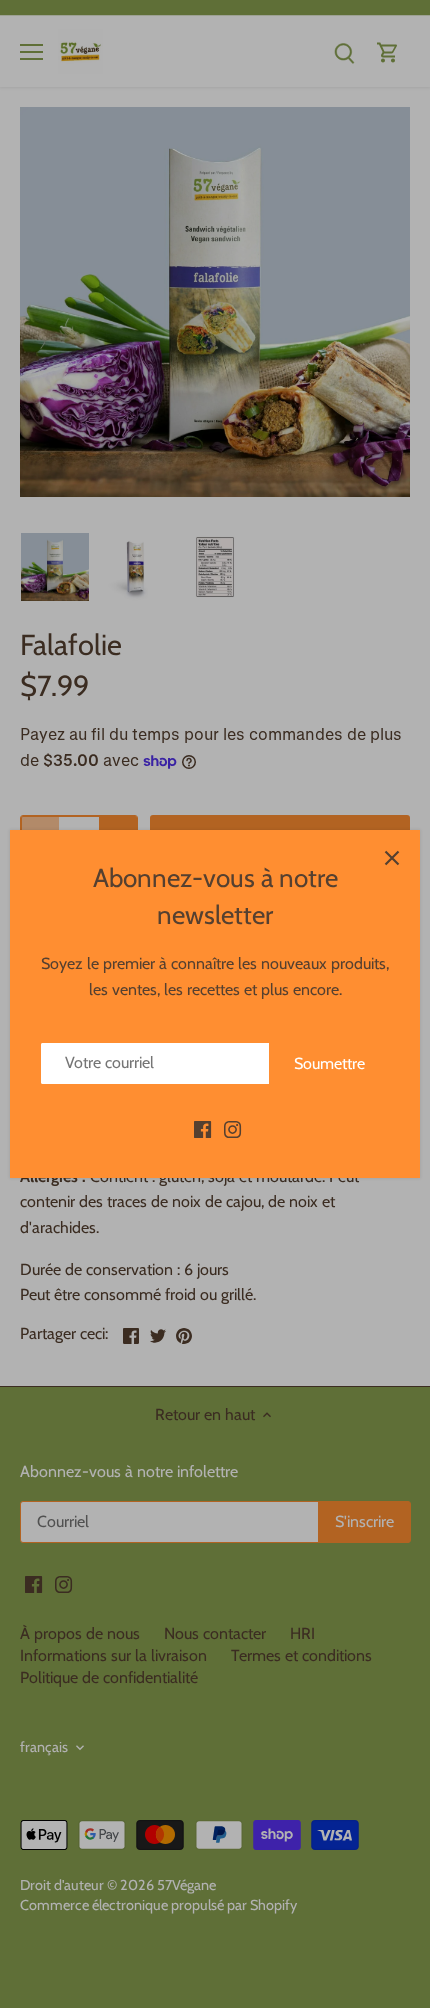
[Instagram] (232, 1128)
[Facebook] (202, 1128)
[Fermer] (392, 858)
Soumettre (329, 1063)
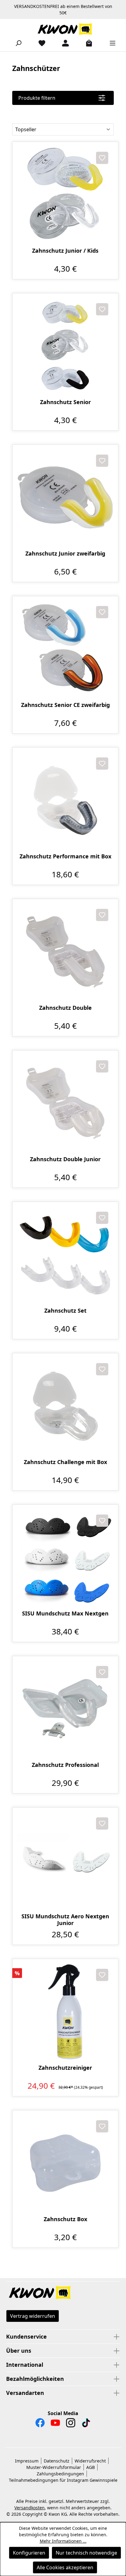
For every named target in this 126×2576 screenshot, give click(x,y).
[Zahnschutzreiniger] (65, 2012)
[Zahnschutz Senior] (65, 346)
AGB (90, 2467)
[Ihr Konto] (63, 43)
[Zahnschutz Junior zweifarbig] (65, 497)
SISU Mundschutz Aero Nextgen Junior (65, 1919)
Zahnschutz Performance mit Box (65, 856)
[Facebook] (40, 2424)
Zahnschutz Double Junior (65, 1159)
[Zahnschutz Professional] (65, 1709)
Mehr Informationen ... (63, 2541)
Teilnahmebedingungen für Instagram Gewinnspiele (63, 2480)
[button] (63, 2293)
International (24, 2364)
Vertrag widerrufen (32, 2316)
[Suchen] (16, 43)
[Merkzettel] (39, 43)
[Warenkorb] (86, 43)
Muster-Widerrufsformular (53, 2467)
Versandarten (25, 2392)
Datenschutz (56, 2461)
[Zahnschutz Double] (65, 952)
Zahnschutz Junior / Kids (65, 250)
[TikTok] (86, 2424)
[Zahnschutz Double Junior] (65, 1103)
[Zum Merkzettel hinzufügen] (102, 158)
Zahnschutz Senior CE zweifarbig (65, 704)
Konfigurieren (29, 2552)
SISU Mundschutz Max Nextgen (65, 1613)
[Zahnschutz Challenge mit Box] (65, 1406)
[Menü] (110, 43)
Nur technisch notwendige (86, 2552)
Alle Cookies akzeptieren (65, 2567)
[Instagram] (70, 2424)
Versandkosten (29, 2508)
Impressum (27, 2461)
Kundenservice (26, 2336)
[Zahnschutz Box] (65, 2163)
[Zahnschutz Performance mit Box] (65, 800)
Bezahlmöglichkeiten (35, 2378)
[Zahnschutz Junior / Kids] (65, 195)
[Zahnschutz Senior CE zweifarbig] (65, 649)
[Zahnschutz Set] (65, 1255)
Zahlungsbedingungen (60, 2474)
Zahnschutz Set (65, 1310)
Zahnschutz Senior (65, 402)
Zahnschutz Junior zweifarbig (65, 553)
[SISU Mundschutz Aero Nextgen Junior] (65, 1860)
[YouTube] (55, 2424)
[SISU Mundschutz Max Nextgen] (65, 1557)
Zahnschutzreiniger (65, 2067)
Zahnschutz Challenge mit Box (65, 1462)
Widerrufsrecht (90, 2461)
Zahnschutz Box (65, 2219)
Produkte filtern (36, 98)
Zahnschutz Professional (65, 1764)
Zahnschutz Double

AIM OF THE TASK.
A verbatim copy of the entries, stripped of pictures, should be produced.

RESULT OF THE TASK.
[Instagram] (232, 1128)
[Facebook] (202, 1128)
[Fermer] (392, 858)
Soumettre (329, 1063)
For every named target in this 126×2576 screenshot, give click(x,y).
[Zahnschutzreiniger] (65, 2012)
[Zahnschutz Senior] (65, 346)
AGB (90, 2467)
[Ihr Konto] (63, 43)
[Zahnschutz Junior zweifarbig] (65, 497)
SISU Mundschutz Aero Nextgen Junior (65, 1919)
Zahnschutz Performance mit Box (65, 856)
[Facebook] (40, 2424)
Zahnschutz Double Junior (65, 1159)
[Zahnschutz Professional] (65, 1709)
Mehr Informationen ... (63, 2541)
Teilnahmebedingungen für Instagram Gewinnspiele (63, 2480)
[button] (63, 2293)
International (24, 2364)
Vertrag widerrufen (32, 2316)
[Suchen] (16, 43)
[Merkzettel] (39, 43)
[Warenkorb] (86, 43)
Muster-Widerrufsformular (53, 2467)
Versandarten (25, 2392)
Datenschutz (56, 2461)
[Zahnschutz Double] (65, 952)
Zahnschutz Junior / Kids (65, 250)
[TikTok] (86, 2424)
[Zahnschutz Double Junior] (65, 1103)
[Zum Merkzettel hinzufügen] (102, 158)
Zahnschutz Senior CE zweifarbig (65, 704)
Konfigurieren (29, 2552)
SISU Mundschutz Max Nextgen (65, 1613)
[Zahnschutz Challenge mit Box] (65, 1406)
[Menü] (110, 43)
Nur technisch notwendige (86, 2552)
Alle Cookies akzeptieren (65, 2567)
[Instagram] (70, 2424)
Versandkosten (29, 2508)
Impressum (27, 2461)
Kundenservice (26, 2336)
[Zahnschutz Box] (65, 2163)
[Zahnschutz Performance mit Box] (65, 800)
Bezahlmöglichkeiten (35, 2378)
[Zahnschutz Junior / Kids] (65, 195)
[Zahnschutz Senior CE zweifarbig] (65, 649)
[Zahnschutz Set] (65, 1255)
Zahlungsbedingungen (60, 2474)
Zahnschutz Set (65, 1310)
Zahnschutz Senior (65, 402)
Zahnschutz Junior zweifarbig (65, 553)
[SISU Mundschutz Aero Nextgen Junior] (65, 1860)
[YouTube] (55, 2424)
[SISU Mundschutz Max Nextgen] (65, 1557)
Zahnschutzreiniger (65, 2067)
Zahnschutz Challenge mit Box (65, 1462)
Widerrufsrecht (90, 2461)
Zahnschutz Box (65, 2219)
Produkte filtern (36, 98)
Zahnschutz Professional (65, 1764)
Zahnschutz Double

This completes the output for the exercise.